Cusco’da geçirdiğimiz keyifli bir akşamdan sonra güneye doğru yola çıktık. Altı saatlik bir yolculuktan sonra Titicaca Gölü kıyısındaki Puno kentine ulaşmayı hedefliyorduk. Yolda ilk önemli durağımız Raqchi oldu. Burası, Inka döneminde Cusco’dan başlayan İnka yollarının önemli bir kontrol noktasıymış. İnkalar’dan önce burada yer alan bir köyü İnkalar bir savunma kentine dönüştürmüş. Ören yerindeki en önemli yapı Wiracocha tapınağı. Diktörtgen tarzında inşa edilen yapının çatısı 92 metreye 25.5 metre, yani 2346 metrekare. Çatının ortasında yükseklik 20 metreye kadar ulaşıyor. İlginç olan, çatıyı bu yüksekliğe ulaştırabilmek için altına bir duvar örülmüş olması. Yani binanın tam ortasından geçişlere izin veren kapılar ve pencerelerin olduğu bir duvar geçiyor.

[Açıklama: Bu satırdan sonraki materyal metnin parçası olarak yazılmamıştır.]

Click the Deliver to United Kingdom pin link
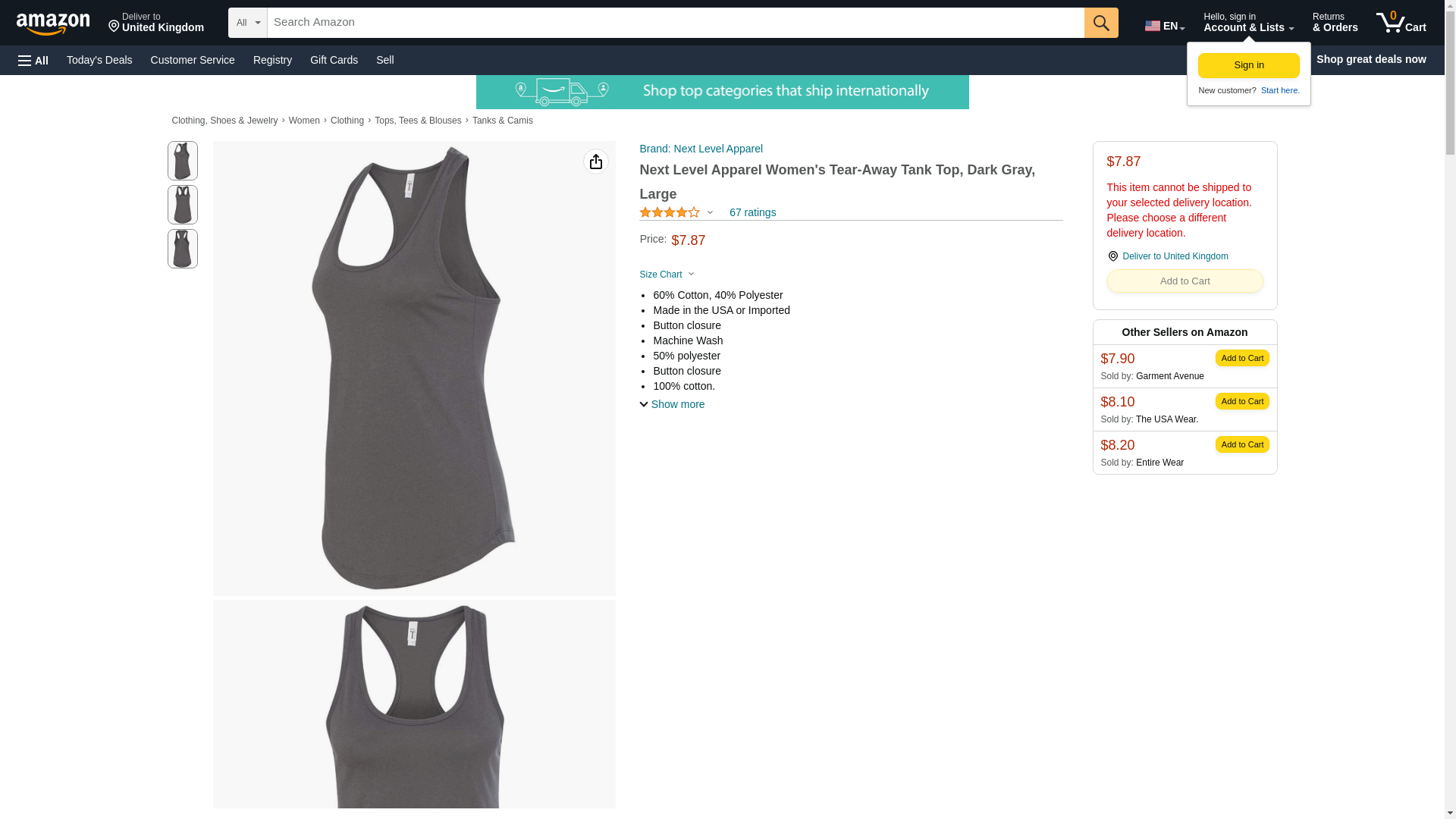This screenshot has height=819, width=1456. pyautogui.click(x=1167, y=256)
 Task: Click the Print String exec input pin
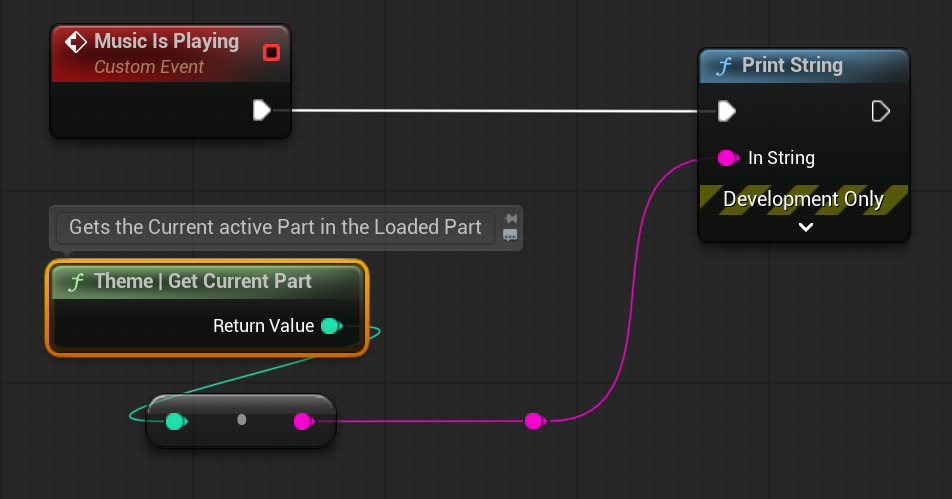(727, 110)
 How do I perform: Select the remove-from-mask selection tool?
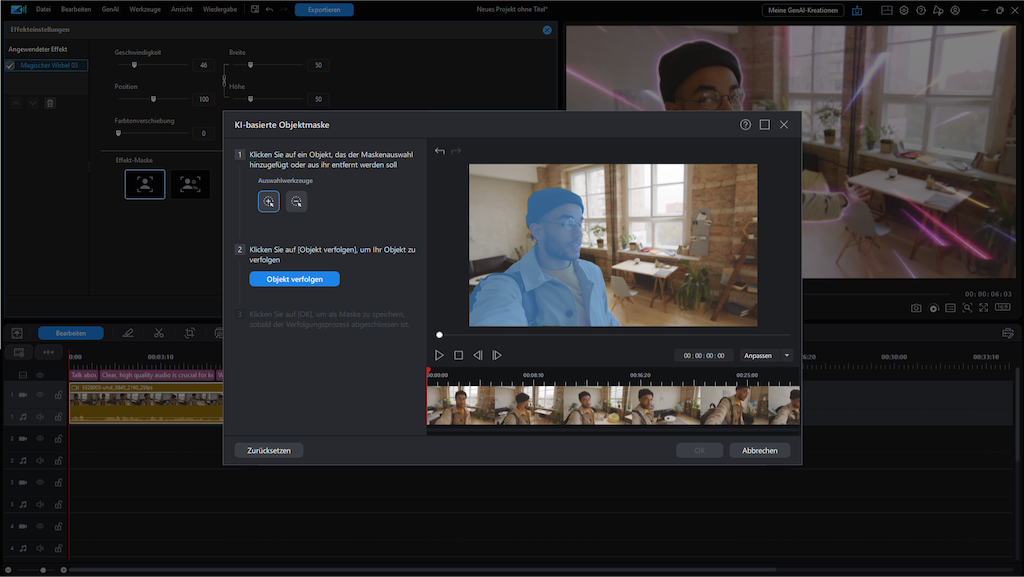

Çatı ise pek çok İnka yapısında olduğu gibi sazlarla kaplıymış.
Raqchi’nin bir özelliği de yüksek sıcaklıkta dumansız fırınlama ile üretilen toprak kaplar. Aldığımız iki çanağı evimizdeki yemekli davetlerde severek kullanıyoruz.
Raqchi’den sonra yol üzerinde bir ufak kasabada durduk. Adı Sicuani, denizden 3534 metre yüksekte. And Dağları’nın bu yüksek platolarına İspanyolca altiplano deniyor. Bu bölgelerde daha çok Ayamara ve Quechua halkları yaşıyor. Sert hava koşulları nedeniyle patates, kinoa ve koka dışında pek bir şey yetişmiyor. İnsanlar da oldukça yoksul.
1960’ların sonunda Peru Komünist Partisi’nden ayrılıp Peru Hükümetleri’nin başına uzun süre ciddi sorunlar çıkaran Sendero Lumisino (Aydınlık Yol) gerillaları bu yoksulluk nedeniyle buralarda güçlü bir taban oluşturmuş. Ancak alınan askeri ve ekonomik tedbirler sayesinde artık bir etkinliği kalmamış.
Sicuani’de pazar yerinde biraz gezinip yolumuza devam ettik. Daha sonra Pukara’da durduk. Burası İnka döneminden kalma bir kalesi olan ufak bir şehir. Pukara’da yol üstünde öğle yemeği yedik. Yemek esnasında restoranın önce mutfağına girip yiyecek bakan daha sonra da masamıza kadar gelen bir alpaka günün en ilgi çekici olayını gerçekleştirmiş oldu.

Yolculuğumuzda bir sonraki durağımız Sillustani olacaktı. Burası kule mezarlarıyla tanınan bir yer. Ayamara kökenli Cola halkı tarafından yapılan bu mezarlar, daha sonra İnkalar tarafından devralınmış ve soyluların mezarları olarak kullanılmış. Ancak, Türk rehberimiz zamanlamayı iyi ayarlayamadığından, Umaya Gölü’nün kıyısında bulunan bu ilginç yere ancak karanlıkta ulaşabildik. Ay ışığında kuleleri hayal meyal görebildik.

Gece saat 22:30 civarında, Silustani’den 35 km uzaklıkta, Titicaca Gölü kıyısındaki Puno’ya ulaşabildik. Burada konaklayacağımız yer de Cusco’daki gibi bir Libertador oteliydi. Hafif bir şeyler yiyip hemen yattık, zira sabah çok erken kalkıp, gün doğumunda Titicaca üzerindeki sazdan yapılmış yüzen adaları görmeye gidecektik. O gün aynı zamanda benim doğum günüm idi.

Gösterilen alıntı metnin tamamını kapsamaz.